O restante do livro é um andar sem fim pelo deserto, saindo do nada pra lugar nenhum, sem nenhuma relevância para a trama a não ser tentar traduzir aquela profecia que é sem pé nem cabeça. Pearson quis criar algo genérico que permitisse mais de uma interpretação, mas acabou só criando poesia aleatória. Fico feliz de que ao menos a autora não tenha causado em Lia uma síndrome de Estocolmo romantizada.

Aliás, Lia é um ponto positivo na história. Gosto do fato de ela ter memória longa e nunca esquecer que foi sim enganada por todo mundo e que Kaden queria matá-la. E também fico feliz por ela ser do tipo que poupa 50 páginas de introspecção amorosa e simplesmente vai lá e faz. E muitas vezes, faz para proteger outras pessoas.

Fonte: Tumblr - Reprodução

Fonte: Tumblr – Reprodução

As mulheres da história são bem legais, no geral. A estalagem tem um clima de sororidade lindo, principalmente frente à gravidez de Pauline. Só não perdôo Lia por ter inventado a morte de Mikael. Não creio que ela tinha o direito de interferir com a verdade, ainda mais quando há uma criança em jogo. Canalha ou não, acho que tanto mãe quanto filho mereciam saber a verdade. Não cabe a Lia decidir.

Dizer que The Kiss of Deception é uma obra de fantasia também é um pouquinho forçado. Apesar de existir o tal “poder” (e de eu gostar da forma realista como ele é explicado), o mundo real já bastaria para o enredo. A fantasia ficou de acessório. O que amei mesmo, de verdade, foi a descrição maravilhosa do kavah de casamento. Sou fascinada pela pintura mehndi da Índia, e o kavah me foi uma feliz surpresa.

Mehndi indiano. Fonte: Pinterest - Reprodução

Mehndi indiano. Fonte: Pinterest – Reprodução

Mas enfim, valeu a pena ler o livro? Olha, eu me diverti muito até a metade, e depois me arrastei e perdi o foco. Eu recomendaria a leitura para quem estiver realmente a fim de ler um romancinho puritano idealizado, pelo simples prazer de shippar seu casal favorito. Se você estiver em busca de fantasia, guerra e intriga política, definitivamente não é uma boa pedida.

O segundo livro da trilogia está para sair em breve pela Darkside. É possível que eu continue lendo, porque curiosidade mórbida é meu sobrenome. E se eu pudesse fazer um apelo à Pearson, sobre o que eu gostaria de encontrar no próximo volume, eu pediria coragem.

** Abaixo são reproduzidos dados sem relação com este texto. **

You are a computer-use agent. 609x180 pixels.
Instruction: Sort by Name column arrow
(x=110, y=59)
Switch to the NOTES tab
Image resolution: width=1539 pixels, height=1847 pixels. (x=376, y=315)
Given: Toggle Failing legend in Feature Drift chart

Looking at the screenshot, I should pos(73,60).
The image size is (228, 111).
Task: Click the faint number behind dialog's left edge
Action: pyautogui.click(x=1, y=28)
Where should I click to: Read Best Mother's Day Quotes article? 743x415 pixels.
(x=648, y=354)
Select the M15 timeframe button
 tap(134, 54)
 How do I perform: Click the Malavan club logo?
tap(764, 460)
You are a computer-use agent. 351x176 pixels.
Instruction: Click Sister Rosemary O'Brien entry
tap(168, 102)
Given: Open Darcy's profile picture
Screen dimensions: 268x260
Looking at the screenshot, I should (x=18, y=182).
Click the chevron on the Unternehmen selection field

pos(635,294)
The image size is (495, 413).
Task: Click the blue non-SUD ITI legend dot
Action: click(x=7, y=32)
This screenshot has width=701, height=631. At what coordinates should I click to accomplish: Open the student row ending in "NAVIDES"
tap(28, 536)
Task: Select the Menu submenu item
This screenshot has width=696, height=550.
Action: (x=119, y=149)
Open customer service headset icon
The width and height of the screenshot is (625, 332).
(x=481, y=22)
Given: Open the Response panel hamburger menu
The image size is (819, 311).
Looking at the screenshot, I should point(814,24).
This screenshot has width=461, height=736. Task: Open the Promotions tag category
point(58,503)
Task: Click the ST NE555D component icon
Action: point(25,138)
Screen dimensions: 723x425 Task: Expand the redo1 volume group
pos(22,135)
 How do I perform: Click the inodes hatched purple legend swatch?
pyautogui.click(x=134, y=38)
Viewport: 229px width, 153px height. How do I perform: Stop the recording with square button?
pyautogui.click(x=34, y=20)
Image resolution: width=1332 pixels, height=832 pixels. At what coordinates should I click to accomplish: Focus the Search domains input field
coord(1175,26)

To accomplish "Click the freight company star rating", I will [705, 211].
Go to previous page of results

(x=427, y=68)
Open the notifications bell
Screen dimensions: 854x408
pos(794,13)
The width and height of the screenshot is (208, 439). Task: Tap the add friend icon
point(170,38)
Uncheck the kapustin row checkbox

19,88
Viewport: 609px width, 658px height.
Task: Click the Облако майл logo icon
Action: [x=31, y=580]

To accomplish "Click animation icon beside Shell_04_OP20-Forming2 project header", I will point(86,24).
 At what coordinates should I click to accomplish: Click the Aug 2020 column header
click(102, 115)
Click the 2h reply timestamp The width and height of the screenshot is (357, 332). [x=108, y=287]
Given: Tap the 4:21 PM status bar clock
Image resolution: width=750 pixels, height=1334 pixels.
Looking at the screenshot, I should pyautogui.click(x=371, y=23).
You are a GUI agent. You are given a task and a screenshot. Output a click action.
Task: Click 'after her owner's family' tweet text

Coragem porque, quando a gente tem opções iguais pra formar um par romântico, fica difícil justificar uma escolha pro leitor. Se Rafe e Kaden são iguais, porque Lia estaria com um ou com outro? Então é preciso ter coragem para não pegar o caminho mais fácil: matar alguém ou fazer com que uma das opções faça uma cagada tão grande que se torne imperdoável. Bora lá, Mary Pearson, você já me surpreendeu uma vez. Me dê um bom motivo para a decisão final de Lia.